Saved entries
◇ ◇ ◇ ◇
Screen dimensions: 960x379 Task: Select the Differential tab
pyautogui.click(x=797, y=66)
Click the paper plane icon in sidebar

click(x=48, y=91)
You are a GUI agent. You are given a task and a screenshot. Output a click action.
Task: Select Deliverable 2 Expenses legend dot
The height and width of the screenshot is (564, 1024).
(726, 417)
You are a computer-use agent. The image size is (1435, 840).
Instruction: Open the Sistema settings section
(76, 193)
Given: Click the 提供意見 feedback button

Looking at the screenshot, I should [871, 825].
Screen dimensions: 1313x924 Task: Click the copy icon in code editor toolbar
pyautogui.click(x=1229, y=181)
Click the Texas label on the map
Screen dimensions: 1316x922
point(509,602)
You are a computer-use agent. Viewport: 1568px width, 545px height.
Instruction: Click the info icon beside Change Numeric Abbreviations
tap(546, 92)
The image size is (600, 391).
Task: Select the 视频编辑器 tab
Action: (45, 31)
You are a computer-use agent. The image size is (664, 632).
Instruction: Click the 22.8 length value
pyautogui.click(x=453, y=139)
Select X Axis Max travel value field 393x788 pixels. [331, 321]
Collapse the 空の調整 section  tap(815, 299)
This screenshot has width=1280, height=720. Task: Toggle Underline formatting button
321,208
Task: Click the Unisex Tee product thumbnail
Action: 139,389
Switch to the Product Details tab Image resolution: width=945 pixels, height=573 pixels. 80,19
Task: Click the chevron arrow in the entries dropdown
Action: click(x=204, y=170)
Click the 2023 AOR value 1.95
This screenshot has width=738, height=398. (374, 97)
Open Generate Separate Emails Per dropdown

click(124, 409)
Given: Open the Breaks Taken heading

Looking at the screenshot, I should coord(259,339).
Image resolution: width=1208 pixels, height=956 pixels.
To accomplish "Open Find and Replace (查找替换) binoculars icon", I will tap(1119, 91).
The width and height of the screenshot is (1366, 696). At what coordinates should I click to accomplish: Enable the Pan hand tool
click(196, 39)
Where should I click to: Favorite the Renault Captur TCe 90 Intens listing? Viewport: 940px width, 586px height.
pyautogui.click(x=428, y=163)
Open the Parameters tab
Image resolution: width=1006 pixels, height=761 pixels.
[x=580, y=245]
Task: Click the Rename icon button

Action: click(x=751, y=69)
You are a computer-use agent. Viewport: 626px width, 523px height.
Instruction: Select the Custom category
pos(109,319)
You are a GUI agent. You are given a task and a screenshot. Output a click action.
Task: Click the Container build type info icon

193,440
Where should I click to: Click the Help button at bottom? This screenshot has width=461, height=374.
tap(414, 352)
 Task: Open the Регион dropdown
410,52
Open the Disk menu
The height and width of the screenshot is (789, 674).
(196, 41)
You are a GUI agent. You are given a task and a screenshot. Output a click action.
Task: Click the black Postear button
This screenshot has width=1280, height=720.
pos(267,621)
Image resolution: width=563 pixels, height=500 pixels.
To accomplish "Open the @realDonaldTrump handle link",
◇ ◇ ◇ ◇
• _EXERCISE GOAL_
Full transcription, please: every entry, exactly as written.

• _SOLVED EXERCISE_
Screen dimensions: 960x379 Task: Select the Differential tab
pyautogui.click(x=797, y=66)
Click the paper plane icon in sidebar

click(x=48, y=91)
You are a GUI agent. You are given a task and a screenshot. Output a click action.
Task: Select Deliverable 2 Expenses legend dot
The height and width of the screenshot is (564, 1024).
(726, 417)
You are a computer-use agent. The image size is (1435, 840).
Instruction: Open the Sistema settings section
(76, 193)
Given: Click the 提供意見 feedback button

Looking at the screenshot, I should [871, 825].
Screen dimensions: 1313x924 Task: Click the copy icon in code editor toolbar
pyautogui.click(x=1229, y=181)
Click the Texas label on the map
Screen dimensions: 1316x922
point(509,602)
You are a computer-use agent. Viewport: 1568px width, 545px height.
Instruction: Click the info icon beside Change Numeric Abbreviations
tap(546, 92)
The image size is (600, 391).
Task: Select the 视频编辑器 tab
Action: (45, 31)
You are a computer-use agent. The image size is (664, 632).
Instruction: Click the 22.8 length value
pyautogui.click(x=453, y=139)
Select X Axis Max travel value field 393x788 pixels. [331, 321]
Collapse the 空の調整 section  tap(815, 299)
This screenshot has width=1280, height=720. Task: Toggle Underline formatting button
321,208
Task: Click the Unisex Tee product thumbnail
Action: 139,389
Switch to the Product Details tab Image resolution: width=945 pixels, height=573 pixels. 80,19
Task: Click the chevron arrow in the entries dropdown
Action: click(x=204, y=170)
Click the 2023 AOR value 1.95
This screenshot has width=738, height=398. (374, 97)
Open Generate Separate Emails Per dropdown

click(124, 409)
Given: Open the Breaks Taken heading

Looking at the screenshot, I should coord(259,339).
Image resolution: width=1208 pixels, height=956 pixels.
To accomplish "Open Find and Replace (查找替换) binoculars icon", I will tap(1119, 91).
The width and height of the screenshot is (1366, 696). At what coordinates should I click to accomplish: Enable the Pan hand tool
click(196, 39)
Where should I click to: Favorite the Renault Captur TCe 90 Intens listing? Viewport: 940px width, 586px height.
pyautogui.click(x=428, y=163)
Open the Parameters tab
Image resolution: width=1006 pixels, height=761 pixels.
[x=580, y=245]
Task: Click the Rename icon button

Action: click(x=751, y=69)
You are a computer-use agent. Viewport: 626px width, 523px height.
Instruction: Select the Custom category
pos(109,319)
You are a GUI agent. You are given a task and a screenshot. Output a click action.
Task: Click the Container build type info icon

193,440
Where should I click to: Click the Help button at bottom? This screenshot has width=461, height=374.
tap(414, 352)
 Task: Open the Регион dropdown
410,52
Open the Disk menu
The height and width of the screenshot is (789, 674).
(196, 41)
You are a GUI agent. You are given a task and a screenshot. Output a click action.
Task: Click the black Postear button
This screenshot has width=1280, height=720.
pos(267,621)
Image resolution: width=563 pixels, height=500 pixels.
To accomplish "Open the @realDonaldTrump handle link",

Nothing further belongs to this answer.